-
Notifications
You must be signed in to change notification settings - Fork 16
Description
Issue by Dieterbe
Wednesday Sep 09, 2015 at 13:05 GMT
Originally opened as raintank/grafana#458
-
people can shoot themselves in the foot:
any alerting setting that is just around the "sweet spot" (henceforth referred to as "sour spot") of what your data dances around, can cause a lot of alert notifications. basically constantly flipping between critical and ok because at each point in time the data changed enough to be considered as critical or ok. ("flapping" as per nagios)

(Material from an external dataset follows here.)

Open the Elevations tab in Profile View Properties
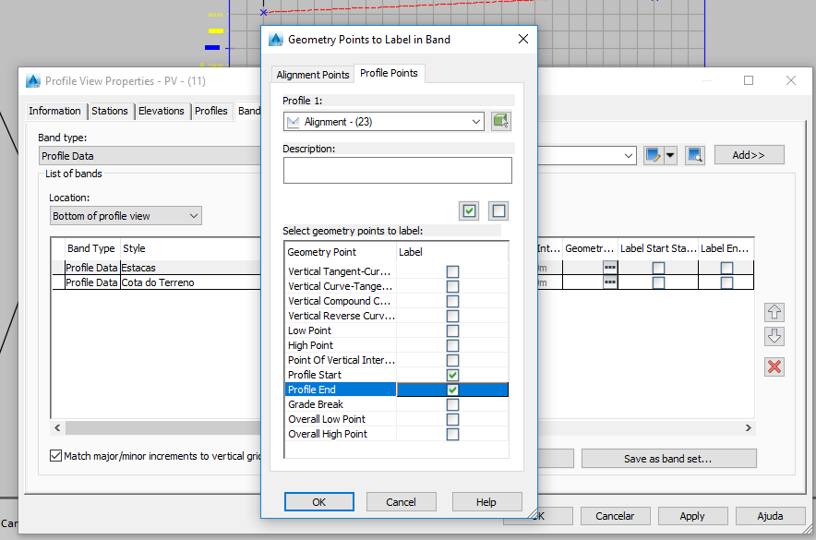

our current default settings put a lot of people right in the sour spot, but even with adjusted defaults, the problem is there. -
people's typical data might be outside of the sour spot, but in case they're having a service degradation, the amount of additional failures might be just the right amount that their data goes into the sour spot, and they still become flap victims. (for example they configured alert if 6 out 20 collectors return errors, and they normally always have <2 errors at a same time, but a service degradation brings them to 5~7 erroring collectors)
-
frankly, in case our collectors suffer some subtle issues that we can't easily detect or timely remediate, they might also contribute to the user's data going into the sour spot.
in all these cases, we can't just keep sending emails to people.
- nagios famously has the "flap detection": it surpresses alerts if it considers the service to have been flapping during a window of the last 21 points (see https://assets.nagios.com/downloads/nagioscore/docs/nagioscore/3/en/flapping.html), for our case, this window is actually pretty short.
- other systems I believe have a hard limit on max emails per hour/day.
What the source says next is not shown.